Set A has 3 elements and set B has 4 elements. The number of injections that can be defined from A into B is:
\[\begin{align}
  & A.144 \\
 & B.12 \\
 & C.24 \\
 & D.64 \\
\end{align}\]

Answer 1

Hint: In this question, we are given a number of elements of two sets A and B and we have to find the number of injections that can be defined from A to B. This means we have to find the number of one-one functions from A into B. For this, we will first understand one one function and how to use them. After that, we will find a number of ways function can be defined.

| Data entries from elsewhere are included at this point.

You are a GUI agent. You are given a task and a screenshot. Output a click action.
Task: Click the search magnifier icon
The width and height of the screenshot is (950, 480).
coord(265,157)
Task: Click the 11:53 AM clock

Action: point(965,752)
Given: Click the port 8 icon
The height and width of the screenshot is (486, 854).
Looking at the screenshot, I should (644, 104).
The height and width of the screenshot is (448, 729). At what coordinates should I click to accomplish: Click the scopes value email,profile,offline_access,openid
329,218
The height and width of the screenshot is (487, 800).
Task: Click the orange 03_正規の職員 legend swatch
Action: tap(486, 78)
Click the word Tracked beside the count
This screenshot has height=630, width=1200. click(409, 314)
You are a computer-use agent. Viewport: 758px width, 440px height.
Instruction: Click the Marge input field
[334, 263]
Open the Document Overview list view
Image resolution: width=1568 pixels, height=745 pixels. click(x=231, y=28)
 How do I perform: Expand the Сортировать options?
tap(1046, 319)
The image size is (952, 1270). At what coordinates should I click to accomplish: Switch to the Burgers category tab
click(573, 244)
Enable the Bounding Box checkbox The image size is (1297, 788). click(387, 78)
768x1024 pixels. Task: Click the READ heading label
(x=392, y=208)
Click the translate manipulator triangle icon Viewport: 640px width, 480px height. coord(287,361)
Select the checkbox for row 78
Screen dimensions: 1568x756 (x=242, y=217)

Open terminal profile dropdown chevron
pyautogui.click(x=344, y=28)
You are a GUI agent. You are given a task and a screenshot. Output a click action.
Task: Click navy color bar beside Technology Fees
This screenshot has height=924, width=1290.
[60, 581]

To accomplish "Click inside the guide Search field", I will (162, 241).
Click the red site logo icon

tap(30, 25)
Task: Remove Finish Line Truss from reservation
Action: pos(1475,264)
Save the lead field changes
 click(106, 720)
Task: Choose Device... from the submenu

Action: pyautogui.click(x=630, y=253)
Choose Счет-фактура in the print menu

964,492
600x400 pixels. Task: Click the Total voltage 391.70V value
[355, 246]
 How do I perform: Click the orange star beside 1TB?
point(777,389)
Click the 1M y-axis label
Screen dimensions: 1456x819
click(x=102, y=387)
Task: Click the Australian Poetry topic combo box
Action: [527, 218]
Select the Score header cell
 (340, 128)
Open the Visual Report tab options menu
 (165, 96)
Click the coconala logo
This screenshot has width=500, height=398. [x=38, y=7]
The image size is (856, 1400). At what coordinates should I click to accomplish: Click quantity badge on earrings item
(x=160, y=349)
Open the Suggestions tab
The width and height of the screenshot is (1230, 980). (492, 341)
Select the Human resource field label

Complete step by step answer:
Here, we are given two sets A and B having 3 and 4 elements respectively. We have to find the number of injections that can be defined from A to B. Let us first understand the meaning of injection. Injections are functions that map distinct elements of its domain to distinct elements of its codomain or we can say that every element of the functions codomain is the image of at most one element of its domain. In this sum, we can thus say that, to define injective function from set A to B, we can map the first element of set A to any of the 4 elements of set B. Then the second element cannot be mapped to same element of set A, hence there are three choices in set B for the second element of set A. Similarly, there are two choices in set B for the third elements of set A. From all this, we conclude that, total number of injection from set A to set B are $4\times 3\times 2=24$.
Hence, total injections from set A into set B are 24.

So, the correct answer is “Option C”.

Note: Students should not get confused with injections, surjective and bijection. Injection refers to one to one function, surjective refers to onto function and bijection refers to one to one and onto function. Students should keep in mind that there is a difference between injections from A to B and from B to A. For B to A, there exists no injection, since B has more numbers of elements than A.